--- What is asked ---
Convert the listing, everything from the line containing "The height and width of the screenshot is (1080, 1920). Describe" down to the line containing "at that location.", into a two-column CSV headed input and output, one row per pair. Put each text in a single quoted field with its line breaks replaced by spaces, and leave out the pictures.

[BEGIN Given data]

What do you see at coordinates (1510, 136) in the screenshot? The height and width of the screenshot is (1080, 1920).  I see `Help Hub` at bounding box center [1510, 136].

[END Given data]
[BEGIN Given data]

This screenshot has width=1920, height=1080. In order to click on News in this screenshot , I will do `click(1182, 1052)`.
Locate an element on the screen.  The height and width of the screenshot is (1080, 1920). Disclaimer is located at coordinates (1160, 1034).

[END Given data]
[BEGIN Given data]

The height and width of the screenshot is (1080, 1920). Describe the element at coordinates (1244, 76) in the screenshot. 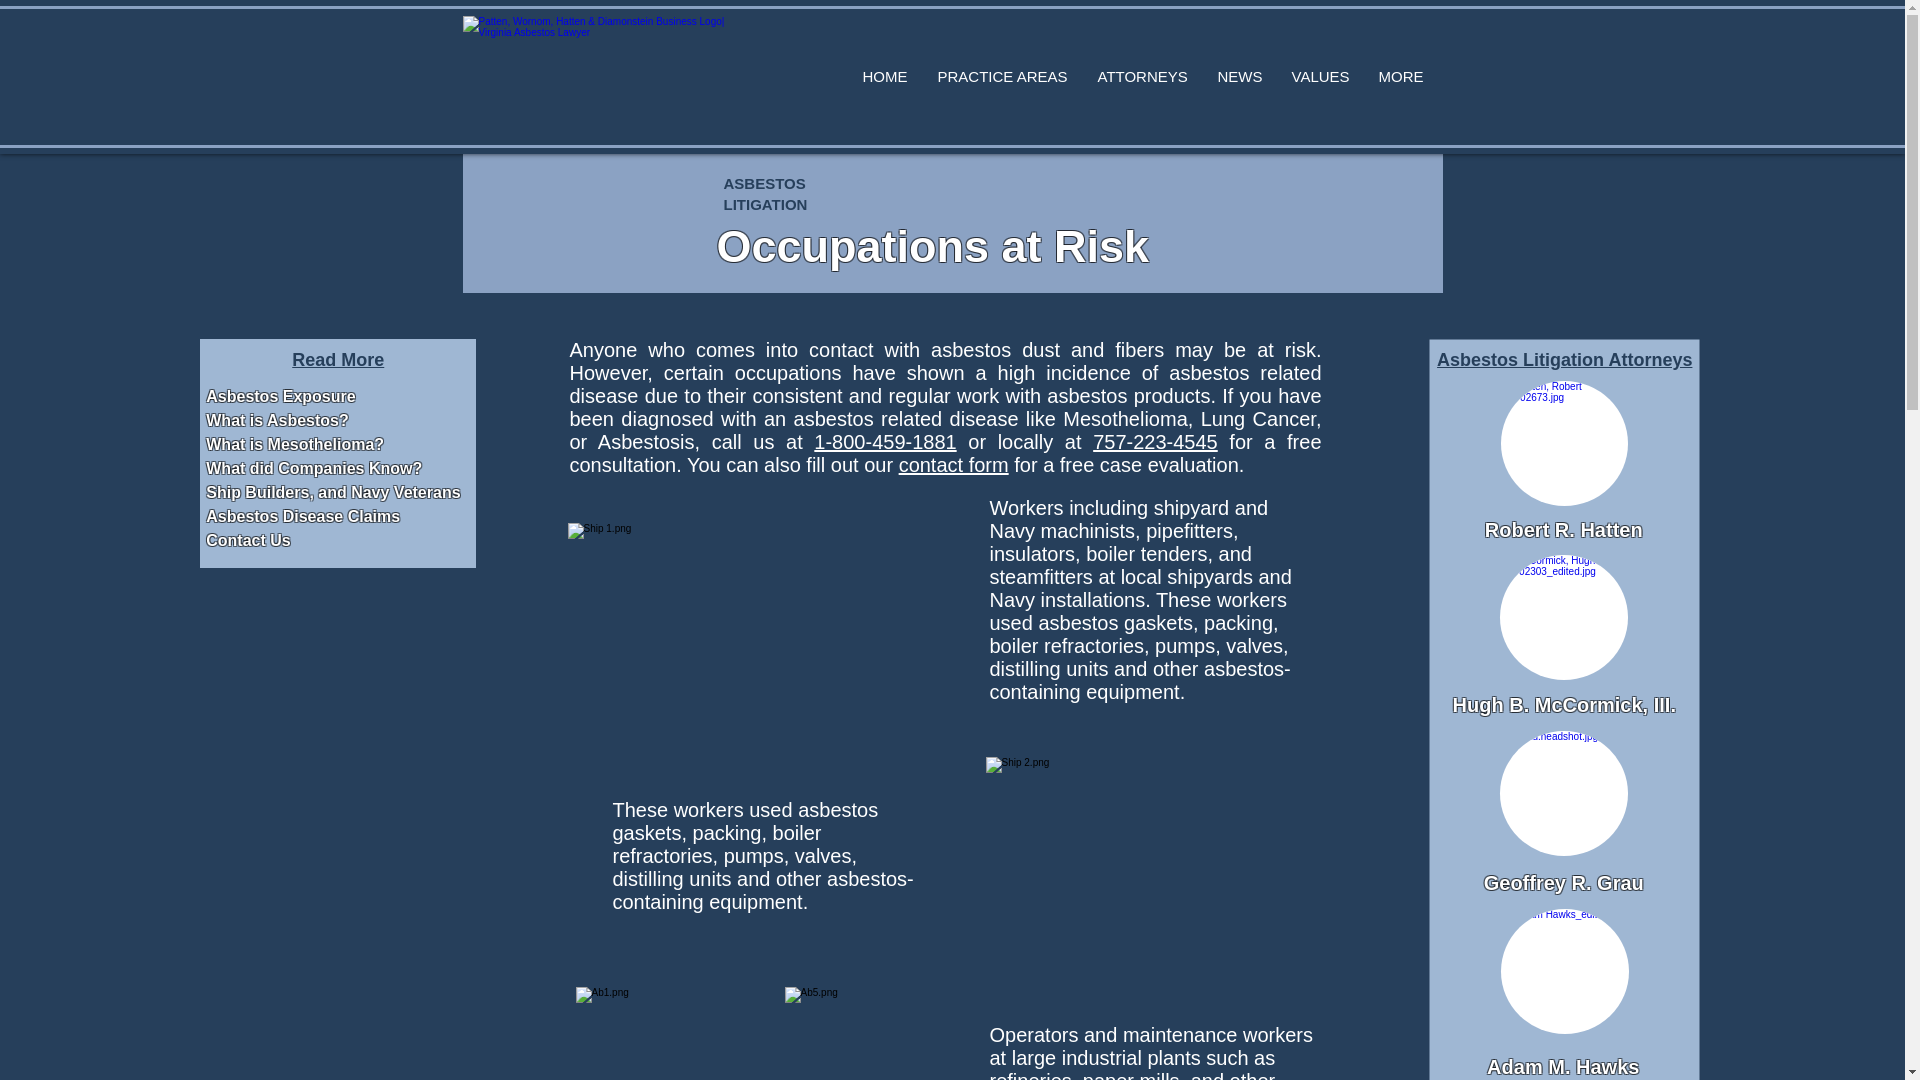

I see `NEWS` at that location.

[END Given data]

--- Result for this exercise ---
input,output
"The height and width of the screenshot is (1080, 1920). Describe the element at coordinates (1244, 76) in the screenshot.","I see `NEWS` at that location."